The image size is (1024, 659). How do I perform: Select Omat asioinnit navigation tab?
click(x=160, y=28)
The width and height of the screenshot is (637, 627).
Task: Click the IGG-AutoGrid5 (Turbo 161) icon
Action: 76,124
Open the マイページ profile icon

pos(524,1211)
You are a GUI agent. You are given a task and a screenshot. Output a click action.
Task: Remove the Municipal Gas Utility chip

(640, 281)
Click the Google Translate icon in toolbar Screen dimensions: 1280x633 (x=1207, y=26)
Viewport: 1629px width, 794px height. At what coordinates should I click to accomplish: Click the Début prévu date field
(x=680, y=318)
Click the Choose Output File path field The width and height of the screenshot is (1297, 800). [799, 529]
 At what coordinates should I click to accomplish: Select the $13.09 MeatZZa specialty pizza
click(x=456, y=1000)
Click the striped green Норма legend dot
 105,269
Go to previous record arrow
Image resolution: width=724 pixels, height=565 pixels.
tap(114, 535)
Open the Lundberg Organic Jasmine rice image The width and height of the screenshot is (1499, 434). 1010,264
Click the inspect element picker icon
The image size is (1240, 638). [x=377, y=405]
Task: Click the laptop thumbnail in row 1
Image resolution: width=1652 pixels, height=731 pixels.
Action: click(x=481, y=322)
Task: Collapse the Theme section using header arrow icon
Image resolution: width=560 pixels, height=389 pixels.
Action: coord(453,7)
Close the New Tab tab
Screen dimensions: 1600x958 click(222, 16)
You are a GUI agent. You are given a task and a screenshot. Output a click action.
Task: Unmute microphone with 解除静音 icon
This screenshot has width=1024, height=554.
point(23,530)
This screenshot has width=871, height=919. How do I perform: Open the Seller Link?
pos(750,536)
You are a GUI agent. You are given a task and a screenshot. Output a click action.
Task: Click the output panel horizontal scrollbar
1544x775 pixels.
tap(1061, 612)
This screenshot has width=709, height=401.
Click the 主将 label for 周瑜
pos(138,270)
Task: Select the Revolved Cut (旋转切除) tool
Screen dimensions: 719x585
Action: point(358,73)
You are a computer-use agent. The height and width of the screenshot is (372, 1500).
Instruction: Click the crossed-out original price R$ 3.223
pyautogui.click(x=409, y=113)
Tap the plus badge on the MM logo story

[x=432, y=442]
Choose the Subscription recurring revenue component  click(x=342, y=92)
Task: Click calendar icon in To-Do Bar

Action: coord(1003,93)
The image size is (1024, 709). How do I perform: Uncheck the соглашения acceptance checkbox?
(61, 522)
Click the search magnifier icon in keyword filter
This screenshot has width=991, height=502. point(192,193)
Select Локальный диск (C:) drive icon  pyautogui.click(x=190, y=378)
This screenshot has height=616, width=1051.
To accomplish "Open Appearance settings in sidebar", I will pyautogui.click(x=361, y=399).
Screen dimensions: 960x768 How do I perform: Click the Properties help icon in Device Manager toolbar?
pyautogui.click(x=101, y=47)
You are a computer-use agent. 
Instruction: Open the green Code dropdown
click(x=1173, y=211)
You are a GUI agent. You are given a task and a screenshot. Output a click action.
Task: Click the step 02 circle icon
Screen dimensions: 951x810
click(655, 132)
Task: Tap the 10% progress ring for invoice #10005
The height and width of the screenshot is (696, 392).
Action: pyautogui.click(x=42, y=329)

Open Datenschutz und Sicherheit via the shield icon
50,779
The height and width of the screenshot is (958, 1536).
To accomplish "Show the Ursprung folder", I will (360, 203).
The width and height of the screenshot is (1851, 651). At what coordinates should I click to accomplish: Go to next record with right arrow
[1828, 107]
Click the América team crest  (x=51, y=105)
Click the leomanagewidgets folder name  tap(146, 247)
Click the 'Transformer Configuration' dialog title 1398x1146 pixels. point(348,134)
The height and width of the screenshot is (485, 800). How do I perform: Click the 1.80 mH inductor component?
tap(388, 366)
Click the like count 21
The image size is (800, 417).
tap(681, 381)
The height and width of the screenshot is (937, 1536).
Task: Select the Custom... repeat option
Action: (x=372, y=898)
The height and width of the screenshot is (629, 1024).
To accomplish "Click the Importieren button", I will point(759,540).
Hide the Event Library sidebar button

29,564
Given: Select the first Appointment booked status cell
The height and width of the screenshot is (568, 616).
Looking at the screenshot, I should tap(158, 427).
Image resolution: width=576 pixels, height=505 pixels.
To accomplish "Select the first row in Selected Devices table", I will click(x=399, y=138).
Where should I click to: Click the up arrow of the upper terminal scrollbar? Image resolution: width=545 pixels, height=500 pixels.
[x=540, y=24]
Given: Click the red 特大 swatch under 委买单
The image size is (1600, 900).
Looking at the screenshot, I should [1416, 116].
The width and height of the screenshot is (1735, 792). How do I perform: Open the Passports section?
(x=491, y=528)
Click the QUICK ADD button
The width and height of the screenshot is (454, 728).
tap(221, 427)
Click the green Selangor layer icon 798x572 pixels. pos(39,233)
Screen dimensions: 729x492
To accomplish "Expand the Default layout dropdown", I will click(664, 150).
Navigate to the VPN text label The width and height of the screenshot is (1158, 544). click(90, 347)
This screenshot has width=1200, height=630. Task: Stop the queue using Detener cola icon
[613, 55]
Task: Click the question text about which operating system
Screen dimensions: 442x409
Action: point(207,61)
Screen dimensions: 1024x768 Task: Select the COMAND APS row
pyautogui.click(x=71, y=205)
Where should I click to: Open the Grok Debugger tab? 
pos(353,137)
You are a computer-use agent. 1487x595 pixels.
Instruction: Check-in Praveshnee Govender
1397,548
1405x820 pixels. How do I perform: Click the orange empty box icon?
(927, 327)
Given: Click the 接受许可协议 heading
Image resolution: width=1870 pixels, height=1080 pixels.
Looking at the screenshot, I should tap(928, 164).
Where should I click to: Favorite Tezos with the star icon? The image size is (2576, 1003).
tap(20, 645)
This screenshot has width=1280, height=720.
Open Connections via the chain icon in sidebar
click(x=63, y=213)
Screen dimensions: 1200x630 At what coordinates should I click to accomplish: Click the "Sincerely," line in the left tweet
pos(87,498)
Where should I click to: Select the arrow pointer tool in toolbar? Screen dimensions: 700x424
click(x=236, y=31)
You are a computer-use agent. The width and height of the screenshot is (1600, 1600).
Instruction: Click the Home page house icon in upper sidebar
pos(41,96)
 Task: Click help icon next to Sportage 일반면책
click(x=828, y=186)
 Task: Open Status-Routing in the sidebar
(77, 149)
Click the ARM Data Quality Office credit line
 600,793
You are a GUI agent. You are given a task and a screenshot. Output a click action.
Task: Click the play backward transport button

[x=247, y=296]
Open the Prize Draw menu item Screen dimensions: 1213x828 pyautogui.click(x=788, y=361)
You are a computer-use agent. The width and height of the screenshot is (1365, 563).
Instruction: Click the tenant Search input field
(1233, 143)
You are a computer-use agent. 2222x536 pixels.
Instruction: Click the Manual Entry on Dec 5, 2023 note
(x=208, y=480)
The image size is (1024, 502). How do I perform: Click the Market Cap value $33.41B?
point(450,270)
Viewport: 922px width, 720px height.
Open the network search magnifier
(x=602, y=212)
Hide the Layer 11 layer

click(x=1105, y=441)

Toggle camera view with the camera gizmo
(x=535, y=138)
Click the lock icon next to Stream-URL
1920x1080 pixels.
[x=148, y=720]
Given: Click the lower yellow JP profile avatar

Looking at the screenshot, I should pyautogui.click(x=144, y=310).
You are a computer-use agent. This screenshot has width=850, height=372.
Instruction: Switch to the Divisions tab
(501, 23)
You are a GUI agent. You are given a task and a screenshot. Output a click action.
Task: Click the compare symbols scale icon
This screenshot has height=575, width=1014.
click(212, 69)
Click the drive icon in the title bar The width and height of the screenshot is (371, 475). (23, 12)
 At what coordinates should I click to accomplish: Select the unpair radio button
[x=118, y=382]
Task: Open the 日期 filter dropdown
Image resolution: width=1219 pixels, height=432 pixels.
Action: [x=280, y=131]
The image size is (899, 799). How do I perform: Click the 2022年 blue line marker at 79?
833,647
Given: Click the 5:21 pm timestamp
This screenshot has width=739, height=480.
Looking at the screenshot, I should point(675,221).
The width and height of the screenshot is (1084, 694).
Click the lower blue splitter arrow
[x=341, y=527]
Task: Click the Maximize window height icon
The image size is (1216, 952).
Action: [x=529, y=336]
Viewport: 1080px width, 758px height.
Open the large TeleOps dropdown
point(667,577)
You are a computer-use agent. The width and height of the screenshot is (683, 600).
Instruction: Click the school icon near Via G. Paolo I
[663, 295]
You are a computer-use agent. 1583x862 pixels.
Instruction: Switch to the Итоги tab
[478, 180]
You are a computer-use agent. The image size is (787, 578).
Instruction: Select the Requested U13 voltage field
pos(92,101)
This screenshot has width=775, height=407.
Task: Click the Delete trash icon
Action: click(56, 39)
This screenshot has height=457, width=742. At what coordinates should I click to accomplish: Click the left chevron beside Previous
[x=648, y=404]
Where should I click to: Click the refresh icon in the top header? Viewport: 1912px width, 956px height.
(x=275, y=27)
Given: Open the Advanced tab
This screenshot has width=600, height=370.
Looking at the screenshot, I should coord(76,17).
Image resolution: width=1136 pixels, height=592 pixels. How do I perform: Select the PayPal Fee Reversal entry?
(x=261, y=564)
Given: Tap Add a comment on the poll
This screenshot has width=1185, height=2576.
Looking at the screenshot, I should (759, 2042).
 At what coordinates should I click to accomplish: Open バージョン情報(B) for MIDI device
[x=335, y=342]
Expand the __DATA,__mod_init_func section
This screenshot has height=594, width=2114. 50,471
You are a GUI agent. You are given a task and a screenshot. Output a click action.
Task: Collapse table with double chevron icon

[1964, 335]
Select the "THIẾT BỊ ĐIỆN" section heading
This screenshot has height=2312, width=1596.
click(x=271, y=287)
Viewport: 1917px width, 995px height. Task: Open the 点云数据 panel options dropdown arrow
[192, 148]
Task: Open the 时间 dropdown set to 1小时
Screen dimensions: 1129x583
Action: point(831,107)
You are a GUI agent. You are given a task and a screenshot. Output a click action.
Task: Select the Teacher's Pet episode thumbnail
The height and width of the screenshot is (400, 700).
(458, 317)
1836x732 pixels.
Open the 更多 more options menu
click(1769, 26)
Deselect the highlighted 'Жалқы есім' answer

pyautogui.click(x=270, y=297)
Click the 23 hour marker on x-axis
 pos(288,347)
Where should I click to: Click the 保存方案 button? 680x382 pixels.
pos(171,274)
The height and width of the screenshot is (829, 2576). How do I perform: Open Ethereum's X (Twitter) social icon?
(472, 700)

------------

### Activity
Beginning with the line that has "Screen dimensions: 1024x768" and ending with the line that has "Given: Click the 接受许可协议 heading", set down the lines above exactly and include no others.

### Answer for this exercise
Screen dimensions: 1024x768 Task: Select the COMAND APS row
pyautogui.click(x=71, y=205)
Where should I click to: Open the Grok Debugger tab? 
pos(353,137)
You are a computer-use agent. 1487x595 pixels.
Instruction: Check-in Praveshnee Govender
1397,548
1405x820 pixels. How do I perform: Click the orange empty box icon?
(927, 327)
Given: Click the 接受许可协议 heading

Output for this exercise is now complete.